What is a Neural Network?
Computer programs come in many shapes and sizes, but have a few things in common. We provide them with input, and they provide us with the result as output. A simple example is the “AVERAGE” function on a spreadsheet. We provide it with a column of figures, as input. The function computes the average of those figures and outputs it in the cell where we asked for it.
A neural network is a computer program in just this sense. We provide it with input (for example, a digitised image of a handwritten number) and it returns the output (which in this case might be the number that the image corresponds to).
In a classical computer program, a programmer will design and write the algorithm (the set of steps) that processes the input to give the output.

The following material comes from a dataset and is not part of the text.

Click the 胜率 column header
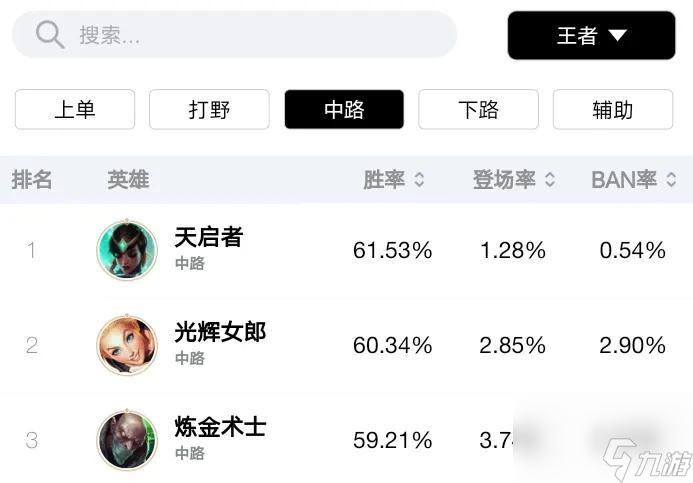693x483 pixels. pyautogui.click(x=384, y=180)
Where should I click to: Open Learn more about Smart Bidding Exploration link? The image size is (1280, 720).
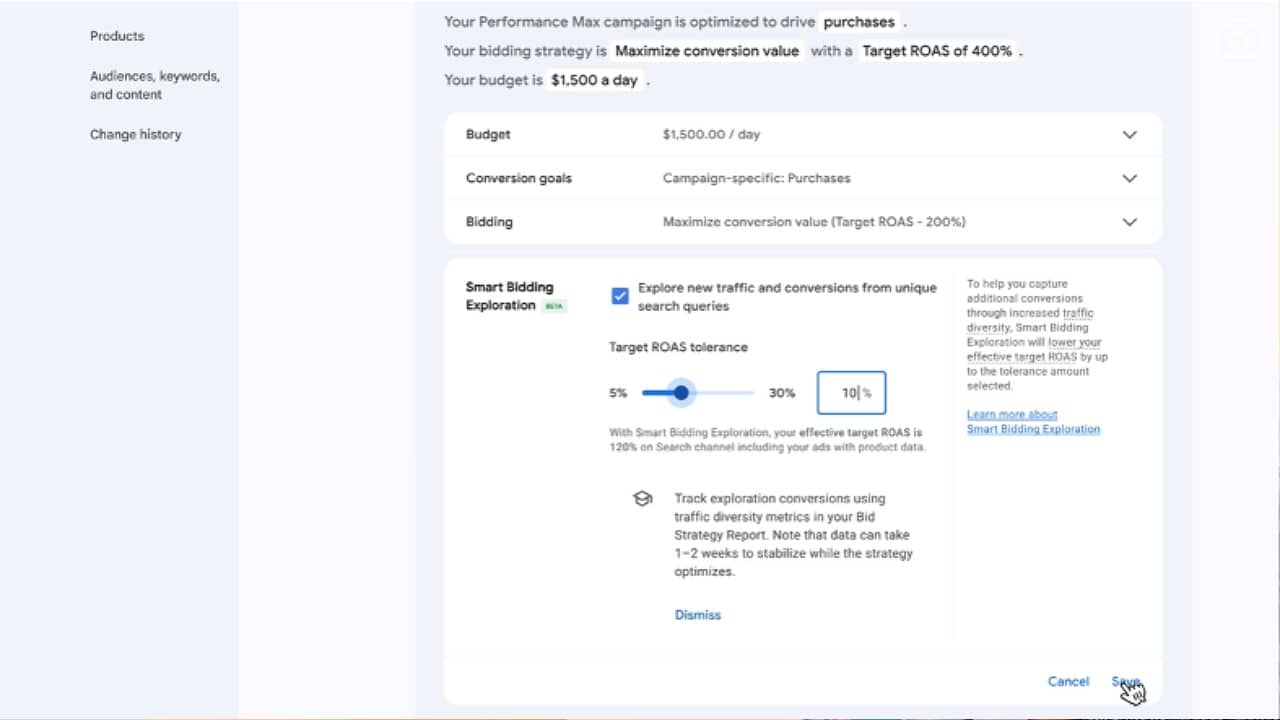1033,422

The reason neural network programs have their fancy name is that they are created in a different way. The program is made up of connected nodes, each of which performs a simple (usually standard) calculation on its incoming connections, and pushes the result to its outgoing ones. The simple calculation for each node could be to add up its inputs, and output if that sum exceeds a threshold. In this sense the neural network program is broken down to a number of simple connected sub-programs — the nodes.
Here’s a diagram illustrating the structure of a very simple ‘feed forward’ neural network:
This example takes 2 numbers as input, and produces 1 number as output (e.g. an estimate of the average of the input numbers).
In between input and output, it has 5 ‘hidden’ nodes, each connected to the 2 inputs and to the output.
Each connection in the graph (for example the one coloured blue between input1 and node1) has a number (0.61 in this case) that represents its ‘strength’. The result of the previous node (input1) is going to be multiplied by this strength before it goes to the next (node1). These numbers are typically called ‘weights’ though they represent the strength of the connection.
I’ve only illustrated 3 of the ‘weights’ or ‘strengths’ above but every connection has one.
Each hidden node does a simple calculation on the values passed to it, and passes the result to its output connection.
An example of the simple calculation at each node could be: add up the incoming connections, and output the result if it’s greater than zero. Otherwise output zero.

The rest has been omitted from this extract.